### DATA EXCERPTS ###

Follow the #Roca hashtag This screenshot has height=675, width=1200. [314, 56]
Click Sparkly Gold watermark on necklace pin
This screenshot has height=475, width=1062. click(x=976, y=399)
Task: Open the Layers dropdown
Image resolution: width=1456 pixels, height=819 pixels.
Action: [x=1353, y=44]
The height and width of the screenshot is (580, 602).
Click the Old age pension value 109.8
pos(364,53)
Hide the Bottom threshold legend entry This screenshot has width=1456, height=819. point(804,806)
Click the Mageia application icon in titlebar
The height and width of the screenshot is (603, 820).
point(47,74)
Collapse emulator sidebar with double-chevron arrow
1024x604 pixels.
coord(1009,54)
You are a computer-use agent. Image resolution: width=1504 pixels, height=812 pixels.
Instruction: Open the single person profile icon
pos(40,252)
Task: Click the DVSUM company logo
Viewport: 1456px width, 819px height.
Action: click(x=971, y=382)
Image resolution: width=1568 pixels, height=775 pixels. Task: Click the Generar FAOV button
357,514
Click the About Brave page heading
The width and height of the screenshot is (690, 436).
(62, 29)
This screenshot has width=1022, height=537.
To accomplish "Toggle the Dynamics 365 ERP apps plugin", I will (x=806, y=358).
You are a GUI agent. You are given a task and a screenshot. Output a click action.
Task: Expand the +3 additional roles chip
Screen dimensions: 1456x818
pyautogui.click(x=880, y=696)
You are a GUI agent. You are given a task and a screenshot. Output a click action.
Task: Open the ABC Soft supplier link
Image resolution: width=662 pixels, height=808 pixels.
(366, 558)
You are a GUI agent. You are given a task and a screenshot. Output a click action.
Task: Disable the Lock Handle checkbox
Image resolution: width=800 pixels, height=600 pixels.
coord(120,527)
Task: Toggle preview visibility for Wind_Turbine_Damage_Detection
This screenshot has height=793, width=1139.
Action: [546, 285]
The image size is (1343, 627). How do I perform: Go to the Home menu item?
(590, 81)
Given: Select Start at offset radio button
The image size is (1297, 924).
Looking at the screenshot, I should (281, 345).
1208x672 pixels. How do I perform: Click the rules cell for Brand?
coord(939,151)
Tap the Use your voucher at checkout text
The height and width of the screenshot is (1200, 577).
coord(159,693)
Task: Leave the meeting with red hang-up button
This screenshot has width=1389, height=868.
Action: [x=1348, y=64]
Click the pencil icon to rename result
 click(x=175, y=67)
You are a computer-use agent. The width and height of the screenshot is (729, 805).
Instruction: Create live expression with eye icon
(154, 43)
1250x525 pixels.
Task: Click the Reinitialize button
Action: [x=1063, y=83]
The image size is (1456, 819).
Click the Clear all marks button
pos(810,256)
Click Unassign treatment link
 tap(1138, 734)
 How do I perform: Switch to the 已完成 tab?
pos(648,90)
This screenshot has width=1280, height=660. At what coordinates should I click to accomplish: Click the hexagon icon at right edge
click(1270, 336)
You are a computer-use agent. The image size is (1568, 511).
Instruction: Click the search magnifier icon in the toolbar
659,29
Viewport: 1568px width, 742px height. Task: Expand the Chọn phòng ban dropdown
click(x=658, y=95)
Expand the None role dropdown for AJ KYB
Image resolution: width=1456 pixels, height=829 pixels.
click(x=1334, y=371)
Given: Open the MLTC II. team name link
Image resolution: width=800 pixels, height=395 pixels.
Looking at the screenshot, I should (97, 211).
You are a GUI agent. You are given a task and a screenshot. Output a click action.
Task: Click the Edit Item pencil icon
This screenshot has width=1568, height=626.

###

PROBLEM =
Can you set down every one of the records above, line for line, with nothing changed?

SOLVED PROBLEM =
Follow the #Roca hashtag This screenshot has height=675, width=1200. [314, 56]
Click Sparkly Gold watermark on necklace pin
This screenshot has height=475, width=1062. click(x=976, y=399)
Task: Open the Layers dropdown
Image resolution: width=1456 pixels, height=819 pixels.
Action: [x=1353, y=44]
The height and width of the screenshot is (580, 602).
Click the Old age pension value 109.8
pos(364,53)
Hide the Bottom threshold legend entry This screenshot has width=1456, height=819. point(804,806)
Click the Mageia application icon in titlebar
The height and width of the screenshot is (603, 820).
point(47,74)
Collapse emulator sidebar with double-chevron arrow
1024x604 pixels.
coord(1009,54)
You are a computer-use agent. Image resolution: width=1504 pixels, height=812 pixels.
Instruction: Open the single person profile icon
pos(40,252)
Task: Click the DVSUM company logo
Viewport: 1456px width, 819px height.
Action: click(x=971, y=382)
Image resolution: width=1568 pixels, height=775 pixels. Task: Click the Generar FAOV button
357,514
Click the About Brave page heading
The width and height of the screenshot is (690, 436).
(62, 29)
This screenshot has width=1022, height=537.
To accomplish "Toggle the Dynamics 365 ERP apps plugin", I will (x=806, y=358).
You are a GUI agent. You are given a task and a screenshot. Output a click action.
Task: Expand the +3 additional roles chip
Screen dimensions: 1456x818
pyautogui.click(x=880, y=696)
You are a GUI agent. You are given a task and a screenshot. Output a click action.
Task: Open the ABC Soft supplier link
Image resolution: width=662 pixels, height=808 pixels.
(366, 558)
You are a GUI agent. You are given a task and a screenshot. Output a click action.
Task: Disable the Lock Handle checkbox
Image resolution: width=800 pixels, height=600 pixels.
coord(120,527)
Task: Toggle preview visibility for Wind_Turbine_Damage_Detection
This screenshot has height=793, width=1139.
Action: [546, 285]
The image size is (1343, 627). How do I perform: Go to the Home menu item?
(590, 81)
Given: Select Start at offset radio button
The image size is (1297, 924).
Looking at the screenshot, I should (281, 345).
1208x672 pixels. How do I perform: Click the rules cell for Brand?
coord(939,151)
Tap the Use your voucher at checkout text
The height and width of the screenshot is (1200, 577).
coord(159,693)
Task: Leave the meeting with red hang-up button
This screenshot has width=1389, height=868.
Action: [x=1348, y=64]
Click the pencil icon to rename result
 click(x=175, y=67)
You are a computer-use agent. The width and height of the screenshot is (729, 805).
Instruction: Create live expression with eye icon
(154, 43)
1250x525 pixels.
Task: Click the Reinitialize button
Action: [x=1063, y=83]
The image size is (1456, 819).
Click the Clear all marks button
pos(810,256)
Click Unassign treatment link
 tap(1138, 734)
 How do I perform: Switch to the 已完成 tab?
pos(648,90)
This screenshot has width=1280, height=660. At what coordinates should I click to accomplish: Click the hexagon icon at right edge
click(1270, 336)
You are a computer-use agent. The image size is (1568, 511).
Instruction: Click the search magnifier icon in the toolbar
659,29
Viewport: 1568px width, 742px height. Task: Expand the Chọn phòng ban dropdown
click(x=658, y=95)
Expand the None role dropdown for AJ KYB
Image resolution: width=1456 pixels, height=829 pixels.
click(x=1334, y=371)
Given: Open the MLTC II. team name link
Image resolution: width=800 pixels, height=395 pixels.
Looking at the screenshot, I should (97, 211).
You are a GUI agent. You are given a task and a screenshot. Output a click action.
Task: Click the Edit Item pencil icon
This screenshot has width=1568, height=626.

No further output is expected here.